Opposition disarray in West Bengal

Thursday 26 May 2005, by DAM*Marcus

The recent civic polls show it will take a lot more to seriously challenge the Left Front.

THE THUMPING victory of the Left Front in Sunday’s civic polls in West Bengal reflects a consolidation of its strength in the State’s urban constituencies. This can only bolster its prospects in the Assembly elections due next year, given its supremacy in the rural areas.

It has not only won in more than 60 per cent of the wards where elections were held but also wrested control of eight additional boards. It has increased its tally to 49 of the 79 municipalities in the State went to the polls.

The results indicate a substantial erosion in the support base of the Trinamool Congress whose position as the principal Opposition party in the State is now in peril. They also suggest the need for a lot more from the Opposition than a mere cobbling together of a grand anti-Left alliance popularly referred to as mahajot if the Left Front is to be seriously challenged.

The Trinamool leadership may have chosen to look the other way as a section of its leaders went into seat adjustments with the Congress in the recent polls. However, it still considers anathema a formal tie-up with a Congress that enjoys the support of the Left at the Centre.

It was the question of a mahajot that precipitated a split within the Trinamool, leading to the formation of the United Democratic Alliance (UDA) whose litmus test as an electoral grouping will be the elections to the Kolkata Municipal Corporation on June 19. To suggest that the split did not have a bearing on the outcome of the municipal polls even though the UDA was not in the fray as an entity would be na?ve.

For the Congress, infighting has proved costly. Yet for two elections in a row - the earlier being the 2004 Lok Sabha polls - it has managed to emerge as the strongest Opposition party in the State. Its citadel in Malda district where the writ of veteran leader A.B.A. Ghani Khan Chowdhury - a strong proponent of the mahajot theory - runs has fallen to the Left Front in the civic polls. Factionalism within the local leadership has also resulted in the Left making significant inroads into Murshidabad district; Defence Minister and Pradesh Congress Committee president Pranab Mukherjee was elected from here in the last Lok Sabha polls.
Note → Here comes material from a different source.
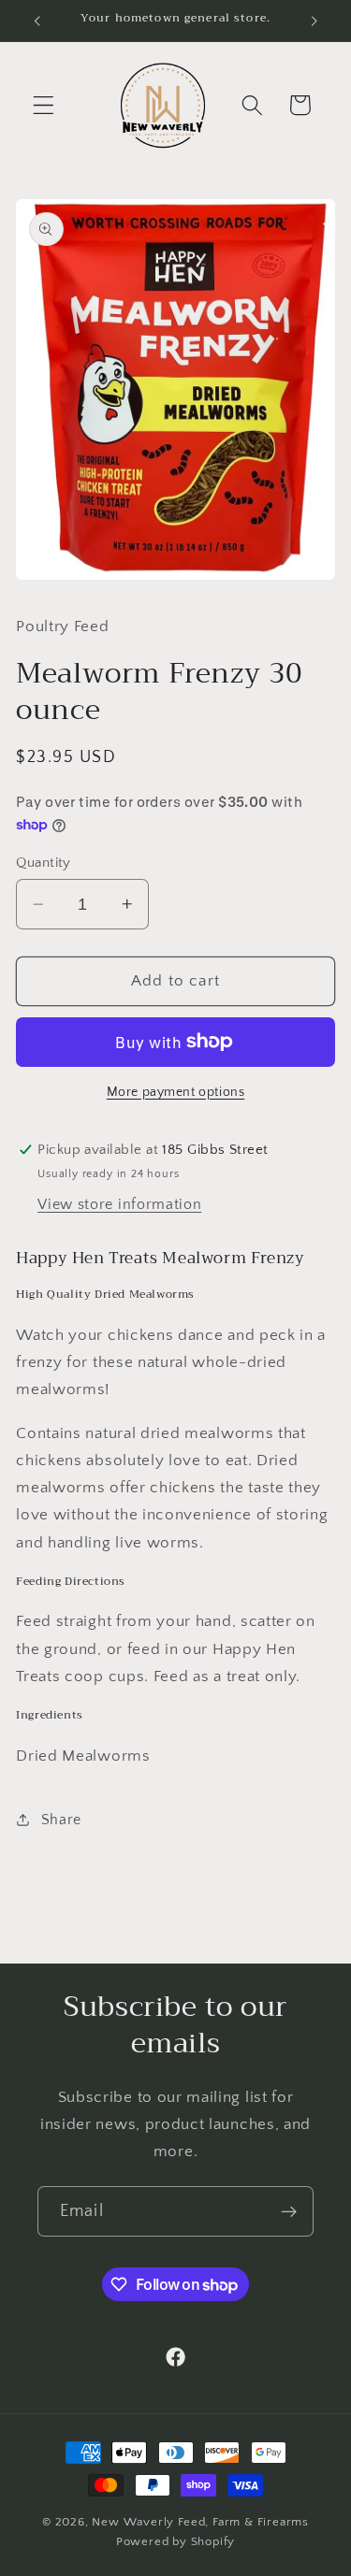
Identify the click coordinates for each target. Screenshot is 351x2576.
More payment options (176, 1092)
Despite winning in only three municipalities, Trinamool chief Mamata Banerjee insists her party has done well in areas where it contested on its own. The Congress, in its continuing attempt to woo Trinamool leaders with the purported view of preventing a split in the anti-Left vote in the coming elections, has blamed its reverses on the disunity in the Opposition ranks.

The Left Front leadership cites the civic poll results as evidence of the inadequacy of any such alliance forged with the singular purpose of contesting elections, dismissing such formations as "opportunistic and unprincipled."